The popular U.S. video-conferencing company, Zoom has admitted that it suspended accounts of human rights activists at the behest of the Chinese government, soon after their recent online meeting to mark the 31st anniversary of the June 4 Tiananmen Square Massacre.
The company which has become extremely popular as a video communication source during the Coronavirus lockdown, suggested that it will block any further meetings that Beijing complains as illegal.
Activists Complained About Closing Accounts
Many people from the U.S. and Hong Kong claimed that they have been kicked out of their Zoom accounts after hosting the online anniversary event of the Tiananmen incident which has raised an alarm about free speech on the platform.
The activists turned to Zoom, which they found as the best medium to communicate with more than 250 people to remember Beijing's crushing of the pro-democracy uprising in 1989, during which the military killed hundreds of unarmed protesters. A group of activists known as Humanitarian China said that it had brought in several participants from China, but its paid Zoom account was closed without explanation, one week later.
Zoom Revealed the Truth
Following media reports, Zoom said on late Thursday that it had been contacted by the government of China in May and June about four Zoom meetings to commemorate the Tiananmen Square incident that were being publicized on social media.
In its blog post, the company clarified that the Chinese government informed them that this activity is illegal in China. The authorities also demanded that Zoom terminate the meetings and host accounts.
The statement added, "We did not provide any user information or meeting content to the Chinese government. We do not have a backdoor that allows someone to enter a meeting without being visible."
After the company released the statement, it raised questions about the U.S. company budging to Chinese pressure. Unlike Google and Facebook, Zoom is not banned in China, which uses its "Great Firewall" to scrub its internet and censor any negative information. But Zoom did not explain under what law the online meetings hosted outside the mainland China were illegal.
Blocking Participants
Zoom also clarified that the company had no ability to block any participant from particular countries. So, the authorities decided to end three such meetings and suspended or terminated the associated host accounts.
They did not take any action for one meeting as the metadata showed it had no participants from the mainland China, but two other meetings had a significant number of participants from the country. However, it is not clear why Zoom had shut down the accounts of users based in the U.S. and Hong Kong.
A pro-democracy campaigner in Hong Kong, Lee Cheuk-Yan, who organizes a yearly Tiananmen vigil, noticed that his Zoom account was closed just before hosting an event on a controversial extradition law that caused mass anti-government protests in the city in 2019.
Wang Dan, another activist whose Zoom event, scheduled on June 3 to commemorate the anniversary of the Tiananmen crackdown was shut down twice.

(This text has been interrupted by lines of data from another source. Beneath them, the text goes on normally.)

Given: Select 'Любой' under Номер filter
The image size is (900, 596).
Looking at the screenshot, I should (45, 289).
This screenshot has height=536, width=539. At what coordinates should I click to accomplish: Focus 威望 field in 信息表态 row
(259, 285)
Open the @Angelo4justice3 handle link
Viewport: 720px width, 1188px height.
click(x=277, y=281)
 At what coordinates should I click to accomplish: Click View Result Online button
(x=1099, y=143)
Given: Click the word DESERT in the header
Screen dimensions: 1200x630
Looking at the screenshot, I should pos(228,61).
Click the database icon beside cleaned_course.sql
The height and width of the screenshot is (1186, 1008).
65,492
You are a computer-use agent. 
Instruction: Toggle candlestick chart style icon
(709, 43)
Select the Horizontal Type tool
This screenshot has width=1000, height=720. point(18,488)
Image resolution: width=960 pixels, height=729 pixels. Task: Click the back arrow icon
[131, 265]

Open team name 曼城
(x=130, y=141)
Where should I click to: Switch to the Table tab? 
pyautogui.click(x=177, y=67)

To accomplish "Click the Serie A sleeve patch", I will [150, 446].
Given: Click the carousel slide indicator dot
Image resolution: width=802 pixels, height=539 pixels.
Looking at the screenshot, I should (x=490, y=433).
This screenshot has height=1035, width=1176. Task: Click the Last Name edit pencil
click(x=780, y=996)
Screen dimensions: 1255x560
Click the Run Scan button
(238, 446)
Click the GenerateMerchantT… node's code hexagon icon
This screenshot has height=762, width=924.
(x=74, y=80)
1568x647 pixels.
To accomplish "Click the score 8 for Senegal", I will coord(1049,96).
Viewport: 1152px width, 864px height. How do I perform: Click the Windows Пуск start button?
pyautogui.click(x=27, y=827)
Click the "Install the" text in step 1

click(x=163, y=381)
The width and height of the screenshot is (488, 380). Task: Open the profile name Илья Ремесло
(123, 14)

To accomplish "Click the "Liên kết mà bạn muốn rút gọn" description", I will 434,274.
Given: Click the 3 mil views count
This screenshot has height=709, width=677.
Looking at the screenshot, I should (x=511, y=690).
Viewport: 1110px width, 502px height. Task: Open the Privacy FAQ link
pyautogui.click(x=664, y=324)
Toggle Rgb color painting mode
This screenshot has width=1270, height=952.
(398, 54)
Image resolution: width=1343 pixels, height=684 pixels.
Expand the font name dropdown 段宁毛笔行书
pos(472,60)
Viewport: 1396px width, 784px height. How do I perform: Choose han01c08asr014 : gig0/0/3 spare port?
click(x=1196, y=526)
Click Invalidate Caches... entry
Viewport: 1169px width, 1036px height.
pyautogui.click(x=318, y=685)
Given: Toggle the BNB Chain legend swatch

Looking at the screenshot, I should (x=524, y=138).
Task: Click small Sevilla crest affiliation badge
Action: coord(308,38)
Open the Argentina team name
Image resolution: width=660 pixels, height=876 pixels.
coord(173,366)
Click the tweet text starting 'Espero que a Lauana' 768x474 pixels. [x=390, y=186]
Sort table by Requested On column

The video-conferencing company said it would no longer allow requests from Beijing to impact anyone outside mainland China. Zoom is currently working to develop ways to block people from inside mainland China. As per the statement, the new measures will allow the company to comply with requests from local authorities when they decide an activity on the platform as illegal within their country borders.
The company said it hopes that one day governments who build barriers to disconnect their citizens from the world will understand that "they are acting against their own interests, as well as the rights of their citizens and all humanity."